→ **ACTION ITEM**
Output the listing below exactly, minus its images.

→ **DATASET**
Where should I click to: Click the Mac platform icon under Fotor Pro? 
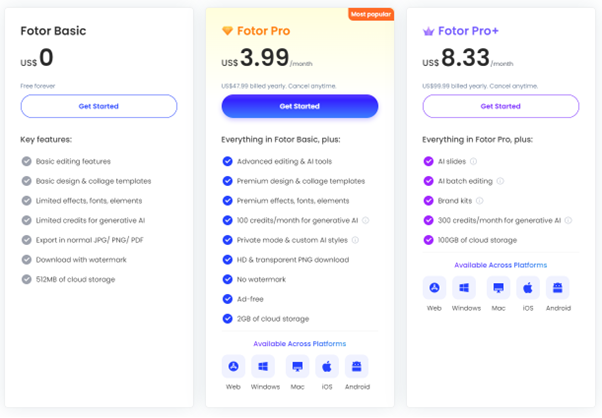pyautogui.click(x=295, y=366)
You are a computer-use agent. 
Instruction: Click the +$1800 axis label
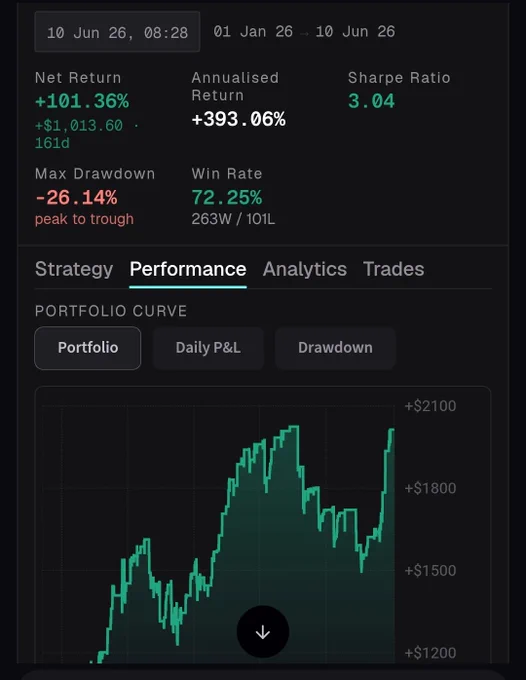[x=430, y=488]
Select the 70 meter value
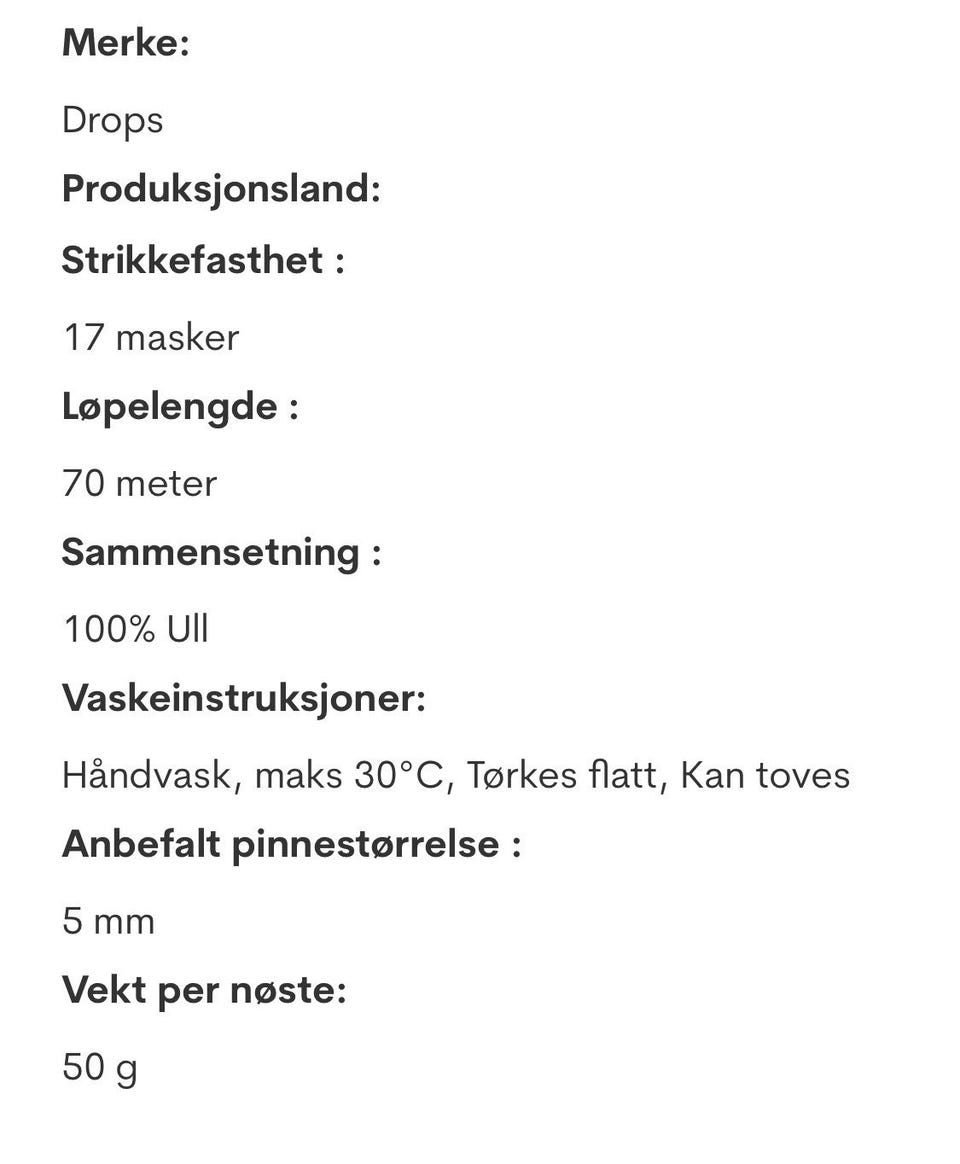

→ **ANSWER TO THIS PROBLEM**
Where should I click to: Click the Mac platform icon under Fotor Pro? 
pyautogui.click(x=295, y=366)
You are a computer-use agent. 
Instruction: Click the +$1800 axis label
[x=430, y=488]
Select the 70 meter value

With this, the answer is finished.